- _What you should do_
Please return, with no alterations, the lines below from the very first through the one that contains "Click the empty top-left".

--- Records supplied Enclosed Below ---

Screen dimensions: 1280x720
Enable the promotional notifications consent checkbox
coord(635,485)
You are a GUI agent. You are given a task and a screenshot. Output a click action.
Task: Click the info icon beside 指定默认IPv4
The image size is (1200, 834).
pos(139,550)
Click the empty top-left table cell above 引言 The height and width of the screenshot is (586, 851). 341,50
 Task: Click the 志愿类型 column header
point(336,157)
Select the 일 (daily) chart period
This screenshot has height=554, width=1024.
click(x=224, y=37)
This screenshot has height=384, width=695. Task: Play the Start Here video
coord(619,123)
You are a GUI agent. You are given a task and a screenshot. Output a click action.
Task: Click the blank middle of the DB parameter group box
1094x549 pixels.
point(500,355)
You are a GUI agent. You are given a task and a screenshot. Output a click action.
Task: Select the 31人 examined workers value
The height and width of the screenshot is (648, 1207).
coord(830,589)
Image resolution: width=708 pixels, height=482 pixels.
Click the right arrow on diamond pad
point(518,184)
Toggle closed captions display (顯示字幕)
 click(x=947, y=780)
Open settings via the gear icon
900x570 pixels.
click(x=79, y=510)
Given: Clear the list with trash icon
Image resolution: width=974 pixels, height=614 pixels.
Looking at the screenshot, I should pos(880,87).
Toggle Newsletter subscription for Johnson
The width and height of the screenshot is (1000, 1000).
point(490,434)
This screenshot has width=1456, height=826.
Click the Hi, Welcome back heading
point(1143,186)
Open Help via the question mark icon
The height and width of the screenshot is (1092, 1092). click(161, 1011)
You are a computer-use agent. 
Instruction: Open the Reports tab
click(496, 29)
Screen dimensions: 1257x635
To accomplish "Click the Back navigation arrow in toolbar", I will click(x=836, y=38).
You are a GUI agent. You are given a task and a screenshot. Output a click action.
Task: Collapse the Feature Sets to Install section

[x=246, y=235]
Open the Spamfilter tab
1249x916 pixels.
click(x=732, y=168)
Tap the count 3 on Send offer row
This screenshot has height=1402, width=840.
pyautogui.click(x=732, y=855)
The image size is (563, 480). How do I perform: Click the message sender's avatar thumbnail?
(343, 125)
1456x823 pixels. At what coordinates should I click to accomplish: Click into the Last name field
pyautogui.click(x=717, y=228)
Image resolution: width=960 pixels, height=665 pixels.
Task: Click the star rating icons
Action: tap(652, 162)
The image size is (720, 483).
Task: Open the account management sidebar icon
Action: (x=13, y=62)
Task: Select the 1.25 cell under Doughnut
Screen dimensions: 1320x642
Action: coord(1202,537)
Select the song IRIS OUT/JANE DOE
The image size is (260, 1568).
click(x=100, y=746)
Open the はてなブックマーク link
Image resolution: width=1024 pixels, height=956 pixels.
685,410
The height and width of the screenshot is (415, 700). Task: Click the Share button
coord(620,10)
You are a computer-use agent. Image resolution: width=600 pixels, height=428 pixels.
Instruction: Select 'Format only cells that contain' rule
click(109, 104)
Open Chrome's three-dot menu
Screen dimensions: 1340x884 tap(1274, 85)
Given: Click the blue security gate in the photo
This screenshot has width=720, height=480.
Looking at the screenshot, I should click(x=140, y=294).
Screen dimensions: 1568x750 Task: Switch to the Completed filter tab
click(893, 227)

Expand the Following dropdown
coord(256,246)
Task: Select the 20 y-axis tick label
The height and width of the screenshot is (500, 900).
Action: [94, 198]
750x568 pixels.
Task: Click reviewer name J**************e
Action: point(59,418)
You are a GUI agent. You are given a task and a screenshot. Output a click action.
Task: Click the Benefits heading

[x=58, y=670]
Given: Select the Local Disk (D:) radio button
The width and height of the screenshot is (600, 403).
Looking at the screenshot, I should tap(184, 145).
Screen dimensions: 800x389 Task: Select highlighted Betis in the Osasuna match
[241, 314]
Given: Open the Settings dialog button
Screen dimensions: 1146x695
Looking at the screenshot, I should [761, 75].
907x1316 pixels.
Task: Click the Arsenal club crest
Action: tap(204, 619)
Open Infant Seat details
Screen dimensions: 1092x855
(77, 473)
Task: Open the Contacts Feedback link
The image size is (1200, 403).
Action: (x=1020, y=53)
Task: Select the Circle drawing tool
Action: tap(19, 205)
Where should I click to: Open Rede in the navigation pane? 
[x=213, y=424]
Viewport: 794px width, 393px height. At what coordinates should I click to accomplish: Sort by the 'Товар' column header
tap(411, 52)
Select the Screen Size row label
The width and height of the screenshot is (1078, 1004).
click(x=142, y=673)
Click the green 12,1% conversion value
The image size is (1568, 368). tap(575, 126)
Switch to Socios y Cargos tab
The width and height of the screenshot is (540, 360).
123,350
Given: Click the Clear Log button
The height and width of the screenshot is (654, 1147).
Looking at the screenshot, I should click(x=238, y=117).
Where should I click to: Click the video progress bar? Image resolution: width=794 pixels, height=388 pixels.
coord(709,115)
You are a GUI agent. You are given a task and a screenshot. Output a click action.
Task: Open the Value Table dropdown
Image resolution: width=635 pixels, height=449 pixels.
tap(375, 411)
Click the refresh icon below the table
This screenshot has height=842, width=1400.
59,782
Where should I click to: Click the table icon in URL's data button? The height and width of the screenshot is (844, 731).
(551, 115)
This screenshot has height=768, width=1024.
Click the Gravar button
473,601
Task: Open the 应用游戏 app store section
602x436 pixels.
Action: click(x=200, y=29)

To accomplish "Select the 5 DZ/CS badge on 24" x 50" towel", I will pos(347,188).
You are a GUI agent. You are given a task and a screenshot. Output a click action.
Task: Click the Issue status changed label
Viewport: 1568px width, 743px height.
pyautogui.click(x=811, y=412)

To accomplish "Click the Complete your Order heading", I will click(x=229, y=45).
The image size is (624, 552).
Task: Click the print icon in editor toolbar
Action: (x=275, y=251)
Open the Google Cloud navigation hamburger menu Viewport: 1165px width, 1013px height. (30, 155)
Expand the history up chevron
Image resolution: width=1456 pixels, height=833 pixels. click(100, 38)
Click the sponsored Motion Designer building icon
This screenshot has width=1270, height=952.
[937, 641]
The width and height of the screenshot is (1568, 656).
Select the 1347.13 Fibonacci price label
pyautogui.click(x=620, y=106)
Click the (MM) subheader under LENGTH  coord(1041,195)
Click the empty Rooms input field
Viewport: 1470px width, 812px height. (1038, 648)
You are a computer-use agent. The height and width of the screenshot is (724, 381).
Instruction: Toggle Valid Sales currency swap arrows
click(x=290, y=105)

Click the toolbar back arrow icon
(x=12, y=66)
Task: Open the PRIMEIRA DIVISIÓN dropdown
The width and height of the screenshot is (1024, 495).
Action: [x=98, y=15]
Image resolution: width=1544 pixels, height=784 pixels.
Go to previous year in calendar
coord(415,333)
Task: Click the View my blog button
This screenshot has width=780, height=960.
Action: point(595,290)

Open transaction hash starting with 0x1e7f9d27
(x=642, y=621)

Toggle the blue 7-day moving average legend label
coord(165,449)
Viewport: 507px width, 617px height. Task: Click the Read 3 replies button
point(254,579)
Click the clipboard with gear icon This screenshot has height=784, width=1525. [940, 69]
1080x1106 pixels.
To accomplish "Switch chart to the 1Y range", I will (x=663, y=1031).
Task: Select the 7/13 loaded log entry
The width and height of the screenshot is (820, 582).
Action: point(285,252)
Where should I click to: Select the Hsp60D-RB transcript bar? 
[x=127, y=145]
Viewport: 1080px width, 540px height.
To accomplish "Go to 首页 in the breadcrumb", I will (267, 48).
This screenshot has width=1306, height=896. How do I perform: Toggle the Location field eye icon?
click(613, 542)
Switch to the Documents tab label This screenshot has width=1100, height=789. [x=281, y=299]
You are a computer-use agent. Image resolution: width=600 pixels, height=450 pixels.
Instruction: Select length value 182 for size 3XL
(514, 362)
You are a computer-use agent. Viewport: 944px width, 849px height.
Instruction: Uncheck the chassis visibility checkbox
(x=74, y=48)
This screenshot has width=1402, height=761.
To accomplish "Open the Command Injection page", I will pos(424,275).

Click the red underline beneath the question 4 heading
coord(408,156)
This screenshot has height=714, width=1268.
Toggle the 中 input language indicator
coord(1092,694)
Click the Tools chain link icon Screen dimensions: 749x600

--- End of Enclosed Records supplied ---

- _Answer section_
Screen dimensions: 1280x720
Enable the promotional notifications consent checkbox
coord(635,485)
You are a GUI agent. You are given a task and a screenshot. Output a click action.
Task: Click the info icon beside 指定默认IPv4
The image size is (1200, 834).
pos(139,550)
Click the empty top-left table cell above 引言 The height and width of the screenshot is (586, 851). 341,50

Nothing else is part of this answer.